-- EXTRACT --
** Begin **

I cannot get to the ntp(8) servers (getting status rejected for all peers, different issue), but ntp(8) is running now. I had put the ntpdate_enable option in there because I remember reading that it would allow you to syncntp(8) on boot. 

Please help me understand, thanks!


----------



## wblock@ (Sep 17, 2013)

None of that other stuff is needed, just the two lines shown in post #5.

Rejects could be due to firewall issues, or maybe the systems listed in /etc/ntp.conf are not valid or have restrictions.  It also takes a little time after startup (minutes) for ntpd(8) to become happy.


----------



## scryptkiddy (Sep 17, 2013)

I cannot find the previous admins' documentation on the ntp(8) setup, but is there a reason to set the NTP_SERVER to localhost?


----------



## wblock@ (Sep 17, 2013)

No.  Or rather, that's just setting a variable.  Is that variable used anywhere else in the file?


----------



## scryptkiddy (Sep 17, 2013)

** End **

-- TASK SET --
a – Write out the records word for word, from their first line through the line containing "(x=527, y=73)", both included.
b – Resume the forum thread on the ntp setup at the point where it stops.
The records come from a source unrelated to the forum thread on the ntp setup.

-- ITEMS --

** Begin **

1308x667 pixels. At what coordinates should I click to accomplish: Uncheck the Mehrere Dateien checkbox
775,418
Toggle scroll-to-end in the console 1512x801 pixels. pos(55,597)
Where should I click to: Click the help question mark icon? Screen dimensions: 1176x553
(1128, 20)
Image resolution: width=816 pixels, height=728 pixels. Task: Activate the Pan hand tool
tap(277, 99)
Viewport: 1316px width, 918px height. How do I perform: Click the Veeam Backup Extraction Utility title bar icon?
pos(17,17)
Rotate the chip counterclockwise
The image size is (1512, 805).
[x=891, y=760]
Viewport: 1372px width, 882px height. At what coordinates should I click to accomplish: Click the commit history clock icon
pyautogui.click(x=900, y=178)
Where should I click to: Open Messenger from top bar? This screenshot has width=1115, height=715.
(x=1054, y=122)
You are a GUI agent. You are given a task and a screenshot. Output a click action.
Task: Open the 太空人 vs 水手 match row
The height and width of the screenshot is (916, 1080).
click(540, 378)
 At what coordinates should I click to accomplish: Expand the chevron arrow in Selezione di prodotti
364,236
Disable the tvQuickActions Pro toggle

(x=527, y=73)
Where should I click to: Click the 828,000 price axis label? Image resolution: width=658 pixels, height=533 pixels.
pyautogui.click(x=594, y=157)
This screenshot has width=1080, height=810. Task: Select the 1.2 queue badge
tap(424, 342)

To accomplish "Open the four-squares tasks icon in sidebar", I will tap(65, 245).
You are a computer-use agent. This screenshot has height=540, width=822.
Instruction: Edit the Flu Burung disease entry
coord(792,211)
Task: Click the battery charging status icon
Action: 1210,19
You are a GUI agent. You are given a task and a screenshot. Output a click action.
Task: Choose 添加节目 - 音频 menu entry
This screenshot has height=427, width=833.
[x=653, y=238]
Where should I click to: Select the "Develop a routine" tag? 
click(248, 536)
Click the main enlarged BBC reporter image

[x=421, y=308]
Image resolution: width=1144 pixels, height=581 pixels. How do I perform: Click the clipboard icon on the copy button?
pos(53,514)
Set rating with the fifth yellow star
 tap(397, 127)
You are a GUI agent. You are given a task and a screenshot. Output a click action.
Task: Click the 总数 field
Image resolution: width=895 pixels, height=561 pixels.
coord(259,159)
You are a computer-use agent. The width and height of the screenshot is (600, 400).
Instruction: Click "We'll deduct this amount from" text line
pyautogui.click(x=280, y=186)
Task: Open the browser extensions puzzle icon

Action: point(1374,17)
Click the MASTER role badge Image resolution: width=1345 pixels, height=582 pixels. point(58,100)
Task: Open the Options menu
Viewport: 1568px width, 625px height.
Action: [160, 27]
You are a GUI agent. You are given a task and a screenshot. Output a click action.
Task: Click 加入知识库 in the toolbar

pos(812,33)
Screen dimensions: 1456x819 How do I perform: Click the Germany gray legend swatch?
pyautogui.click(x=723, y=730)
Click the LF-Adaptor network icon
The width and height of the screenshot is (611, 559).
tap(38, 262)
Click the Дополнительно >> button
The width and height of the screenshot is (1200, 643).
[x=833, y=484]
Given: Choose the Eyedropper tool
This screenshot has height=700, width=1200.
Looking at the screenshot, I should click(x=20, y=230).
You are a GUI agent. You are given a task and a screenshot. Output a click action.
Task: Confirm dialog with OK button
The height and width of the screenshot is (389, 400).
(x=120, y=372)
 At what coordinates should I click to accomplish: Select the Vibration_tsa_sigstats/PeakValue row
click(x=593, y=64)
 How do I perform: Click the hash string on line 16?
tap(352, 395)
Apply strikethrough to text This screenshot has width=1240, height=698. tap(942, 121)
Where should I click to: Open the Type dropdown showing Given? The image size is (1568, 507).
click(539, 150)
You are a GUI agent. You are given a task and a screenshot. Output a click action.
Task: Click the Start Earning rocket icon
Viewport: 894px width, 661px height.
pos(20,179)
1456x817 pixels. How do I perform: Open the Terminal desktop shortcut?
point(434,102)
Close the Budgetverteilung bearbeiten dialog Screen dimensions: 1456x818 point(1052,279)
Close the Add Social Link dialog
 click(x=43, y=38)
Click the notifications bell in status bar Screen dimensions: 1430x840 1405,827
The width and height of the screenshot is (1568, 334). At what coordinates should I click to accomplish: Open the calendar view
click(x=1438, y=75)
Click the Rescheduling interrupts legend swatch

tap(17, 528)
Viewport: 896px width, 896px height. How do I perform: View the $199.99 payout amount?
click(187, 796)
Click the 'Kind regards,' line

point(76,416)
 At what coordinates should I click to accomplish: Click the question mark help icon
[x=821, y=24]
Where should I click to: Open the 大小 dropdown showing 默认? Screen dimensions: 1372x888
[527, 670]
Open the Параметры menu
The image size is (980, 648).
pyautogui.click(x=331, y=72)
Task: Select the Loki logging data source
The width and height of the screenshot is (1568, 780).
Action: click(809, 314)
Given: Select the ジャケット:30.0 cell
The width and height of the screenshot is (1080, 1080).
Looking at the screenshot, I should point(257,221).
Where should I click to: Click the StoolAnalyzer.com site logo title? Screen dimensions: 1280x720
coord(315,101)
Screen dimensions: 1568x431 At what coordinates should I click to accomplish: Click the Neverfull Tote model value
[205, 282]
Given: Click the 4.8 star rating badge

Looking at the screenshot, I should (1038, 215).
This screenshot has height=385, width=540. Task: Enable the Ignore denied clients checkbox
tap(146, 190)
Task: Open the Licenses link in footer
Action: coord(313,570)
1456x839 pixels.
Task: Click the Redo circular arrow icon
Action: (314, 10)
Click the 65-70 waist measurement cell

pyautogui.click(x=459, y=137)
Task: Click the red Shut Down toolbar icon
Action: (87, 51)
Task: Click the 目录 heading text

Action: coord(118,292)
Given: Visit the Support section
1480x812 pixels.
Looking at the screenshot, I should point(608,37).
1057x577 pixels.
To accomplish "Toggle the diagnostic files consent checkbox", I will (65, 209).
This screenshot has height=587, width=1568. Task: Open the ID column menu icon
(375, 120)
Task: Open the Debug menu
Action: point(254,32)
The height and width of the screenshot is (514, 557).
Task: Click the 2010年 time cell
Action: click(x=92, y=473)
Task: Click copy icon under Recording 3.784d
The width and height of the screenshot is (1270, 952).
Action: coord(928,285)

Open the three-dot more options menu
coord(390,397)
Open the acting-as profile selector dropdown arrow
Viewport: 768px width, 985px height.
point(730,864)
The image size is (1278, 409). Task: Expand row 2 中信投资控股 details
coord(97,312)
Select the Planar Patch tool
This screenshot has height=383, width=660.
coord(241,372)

** End **

-- EXPECTED RESPONSES --
a –
1308x667 pixels. At what coordinates should I click to accomplish: Uncheck the Mehrere Dateien checkbox
775,418
Toggle scroll-to-end in the console 1512x801 pixels. pos(55,597)
Where should I click to: Click the help question mark icon? Screen dimensions: 1176x553
(1128, 20)
Image resolution: width=816 pixels, height=728 pixels. Task: Activate the Pan hand tool
tap(277, 99)
Viewport: 1316px width, 918px height. How do I perform: Click the Veeam Backup Extraction Utility title bar icon?
pos(17,17)
Rotate the chip counterclockwise
The image size is (1512, 805).
[x=891, y=760]
Viewport: 1372px width, 882px height. At what coordinates should I click to accomplish: Click the commit history clock icon
pyautogui.click(x=900, y=178)
Where should I click to: Open Messenger from top bar? This screenshot has width=1115, height=715.
(x=1054, y=122)
You are a GUI agent. You are given a task and a screenshot. Output a click action.
Task: Open the 太空人 vs 水手 match row
The height and width of the screenshot is (916, 1080).
click(540, 378)
 At what coordinates should I click to accomplish: Expand the chevron arrow in Selezione di prodotti
364,236
Disable the tvQuickActions Pro toggle

(x=527, y=73)

b –
Not in /etc/rc.conf. The only line that references the variable is the one below it for the ntpdate_hosts variable.


----------



## scryptkiddy (Sep 17, 2013)

wblock@ said:
			
		

> None of that other stuff is needed, just the two lines shown in post #5.
> 
> Rejects could be due to firewall issues, or maybe the systems listed in /etc/ntp.conf are not valid or have restrictions.  It also takes a little time after startup (minutes) for ntpd(8) to become happy.



Sorry amigo, I think I'm swimming backwards now. I put just the two lines in /etc/rc.conf, but couldn't get ntpd(8) to start. It returned errors listed in OP, signal 11. 

So I went back and edited /etc/rc.conf and put in what I had in post#6 since I did have ntpd(8) working then. Now it still returns signal 11.  

What did I foul up?


----------



## scryptkiddy (Sep 17, 2013)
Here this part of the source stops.